A decisão do Tribunal Superior, no ano passado, que agora foi anulada, exigia que os médicos obtivessem uma ordem de um juiz, antes que pudessem prescrever tais medicamentos para os jovens.
Estava em questão, no caso, o teste de “competência de Gillick”, que afirma que os direitos dos pais no Reino Unido, relativos ao tratamento médico, terminam quando a criança atinge compreensão e inteligência suficientes para entender o que está sendo proposto.
Kell discorda dessa autonomia sugerida e se diz muito arrependida, lamentando a decisão de ter feito a transição para “ser homem”. Ela diz que não houve investigação ou terapia suficiente antes de iniciar o tratamento.

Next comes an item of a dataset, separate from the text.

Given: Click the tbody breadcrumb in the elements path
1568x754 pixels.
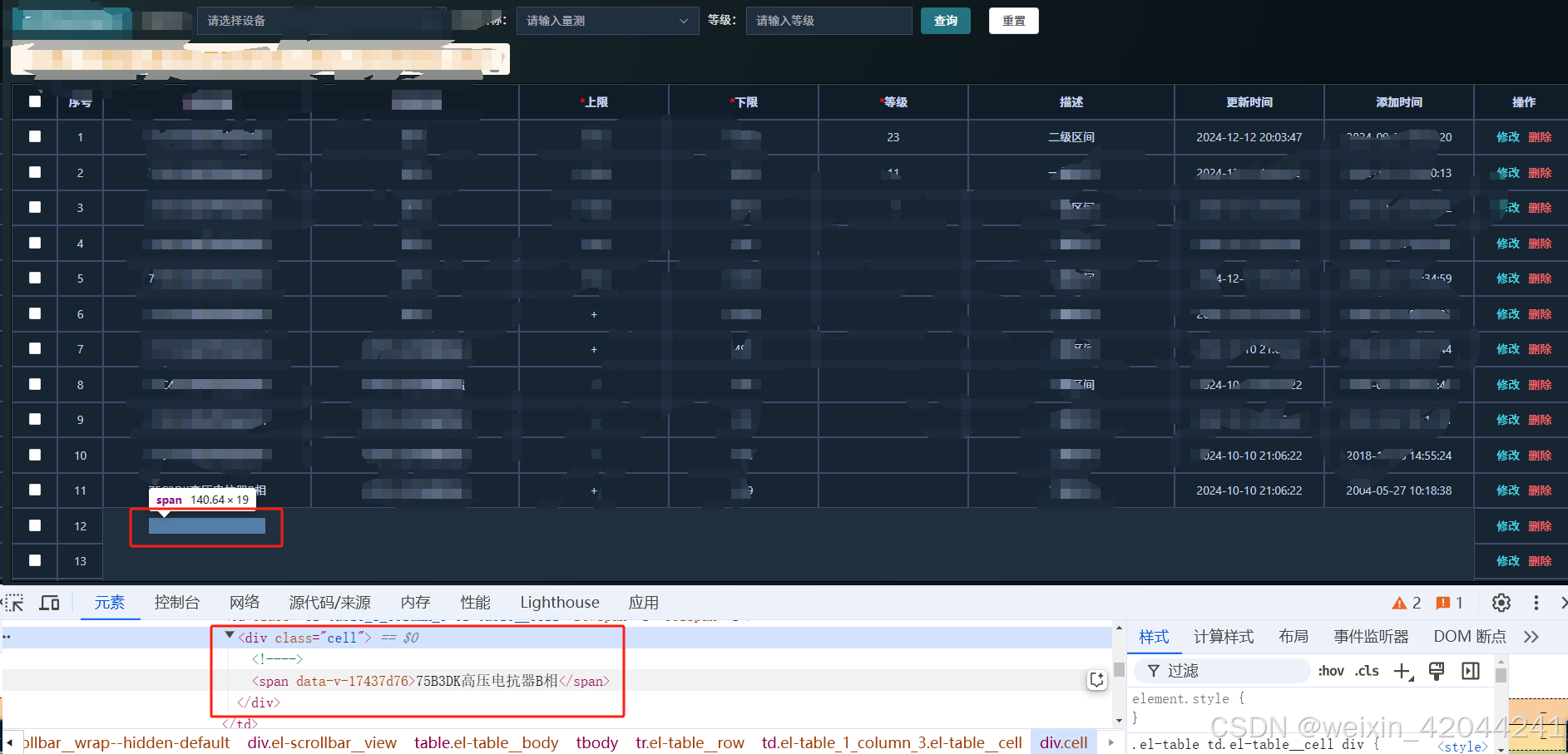Looking at the screenshot, I should point(596,742).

Sobre os hormônios sintéticos
O uso de hormônios sintéticos para bloquear os processos de puberdade de crianças, com disforia de gênero, tem sido um tema muito debatido nos últimos anos.

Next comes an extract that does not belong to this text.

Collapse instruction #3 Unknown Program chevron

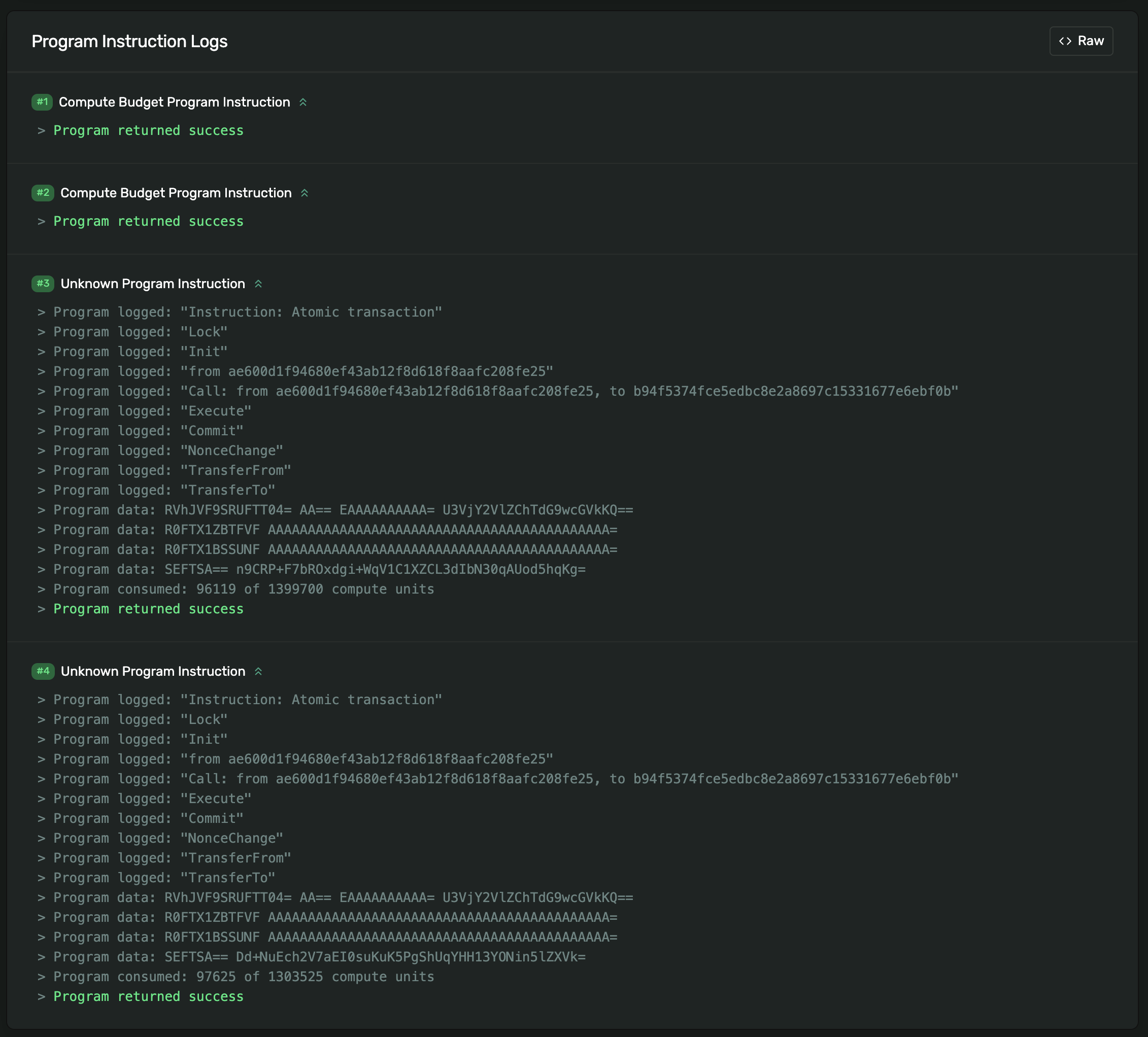tap(258, 284)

Um estudo publicado na PLOS One, que acompanhou um grupo de jovens em tratamento, na clínica Tavistock, descobriu que o uso de bloqueadores da puberdade pode atrofiar o crescimento ósseo.
Bell acrescentou ainda, que é uma “fantasia preocupante que qualquer médico acredite numa criança de 10 anos”, disse ao se referir que a criança não tem condições de decidir e muito menos compreender as consequências que sofrerá.
“Uma criança passando por sofrimento de gênero precisa de tempo e apoio e não deve ser encaminhada para um tratamento médico da qual pode se arrepender mais tarde”, disse uma senhora que apoia Bell.
No mês de junho, a política sobre bloqueadores da puberdade foi alterada, removendo a alegação de que as drogas experimentais são “totalmente reversíveis”, pois na verdade, não se sabe quais serão os efeitos de curto e longo prazo sobre uma pessoa, tanto no aspecto físico quanto no mental.